Adoption Blessings

Autumn

This year marks the 10th anniversary of National Adoption Month with November 21 having served as National Adoption Day, a national day of celebration of adoptive families and an opportunity for courts to open their doors and finalize the adoptions of children from foster care. Since 2000, more than 25,000 children have had their adoptions finalized on National Adoption Day.

As the month of Thanksgiving, it makes perfect sense that November hosts this time to reflect upon the blessing of adoption, the children who need families and special joy that adoptive children can bring to families of all types. In Michigan, Supreme Court Chief Justice Marilyn Kelly said that Michigan Adoption Day provides a valuable insight. “As a rule, adoption finalization hearings are private, but through the kindness of the participating families, courts are opening their adoption hearings to the public,” Kelly said. “As a result, the public will get a look at the final stage of the adoption process, and witness the great joy of these families. We hope the experience may inspire others to consider adoption.”

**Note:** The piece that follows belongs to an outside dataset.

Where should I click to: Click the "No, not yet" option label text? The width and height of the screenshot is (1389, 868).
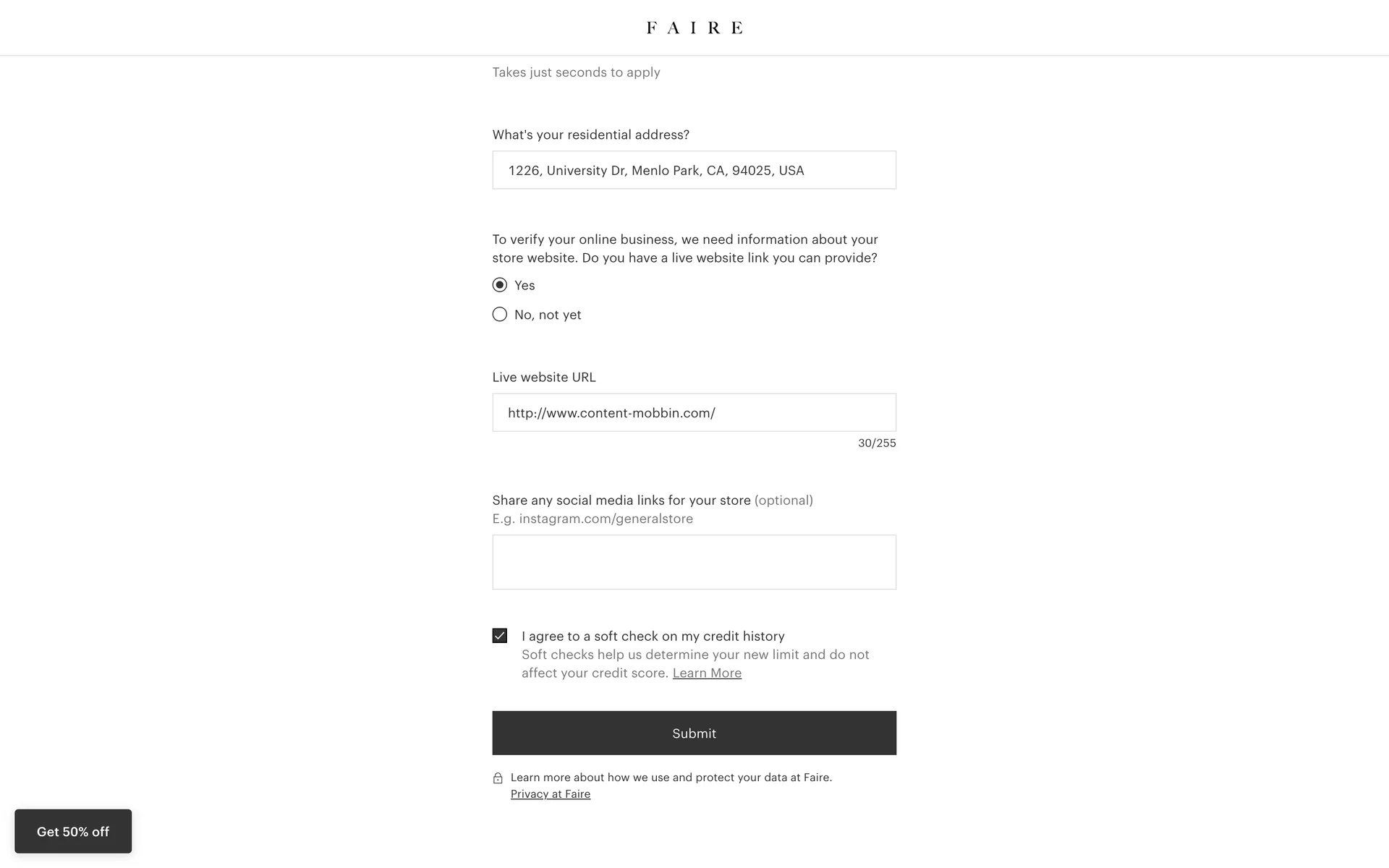point(548,315)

In Lehigh Valley, Pennsylvania, Thanksgiving marks a truly special occasion for the Long Family who brought sisters Ciara, 9, and Mercedes, 8, out of foster care and into their family last year after two years of determined effort. “Before it was just the two of us, now there’s homework, baths and reading before bedtime, and then we start the same cycle for the next day. We play more, and we sit down everyday to share breakfast together.” For families who experience the joy of adoption, Thanksgiving an especially rich occasion.

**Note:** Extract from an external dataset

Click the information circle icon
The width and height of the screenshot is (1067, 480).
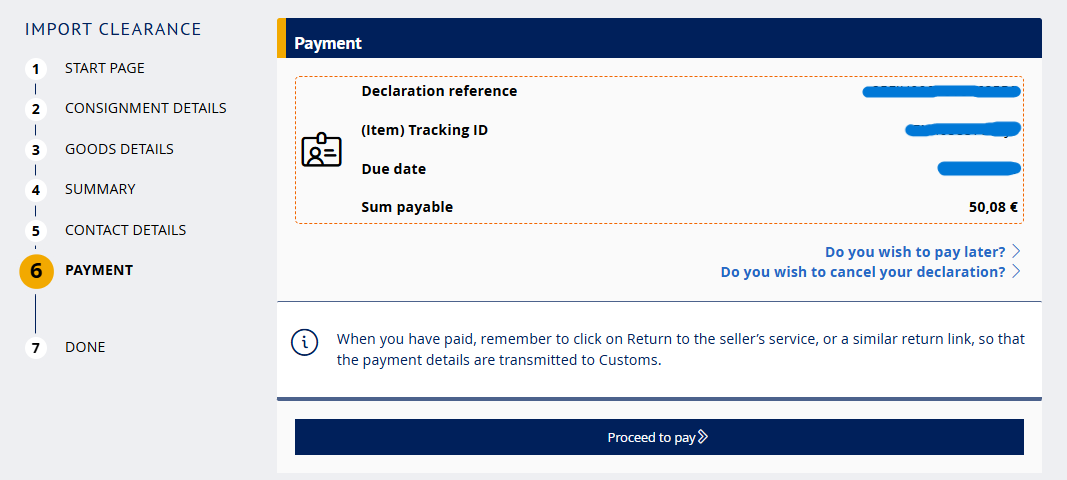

Just because November is almost over doesn't mean there are not plenty of opportunities for future adoptive parents. There are still many children, thousands in fact, in foster care waiting for permanent homes. Qualities you should be sure you have before adopting, according to the North American Council on Adoptable Children:

o A belief in adoption and ability to commit.

o Patience and perseverance.

o A good sense of humor and talent for keeping life in perspective.

o A love of children and parenting.

o An ability to roll with unexpected changes, stresses and challenges.

o An ability to accept things without judging.

o A tolerance and understanding for a child's conflicting feelings and your own.